Alzheimer's disease (AD) is the most common form of dementia and is a progressive neurodegenerative disease that primarily develops in old age. In recent years, it has been reported that early ...diagnosis of AD and early intervention significantly delays disease progression. Hence, early diagnosis and intervention are emphasized. As a diagnostic index for AD patients, evaluating the complexity of the dependence of the electroencephalography (EEG) signal on the temporal scale of Alzheimer's disease (AD) patients is effective. Multiscale entropy analysis and multifractal analysis have been performed individually, and their usefulness as diagnostic indicators has been confirmed, but the complemental relationship between these analyses, which may enhance diagnostic accuracy, has not been investigated.
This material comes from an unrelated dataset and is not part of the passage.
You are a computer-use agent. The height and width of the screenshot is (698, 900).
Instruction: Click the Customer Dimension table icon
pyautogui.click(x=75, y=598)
We hypothesize that combining multiscale entropy and fractal analyses may add another dimension to understanding the alteration of EEG dynamics in AD. In this study, we performed both multiscale entropy and multifractal analyses on EEGs from AD patients and healthy subjects. We found that the classification accuracy was improved using both techniques. These findings suggest that the use of multiscale entropy analysis and multifractal analysis may lead to the development of AD diagnostic tools.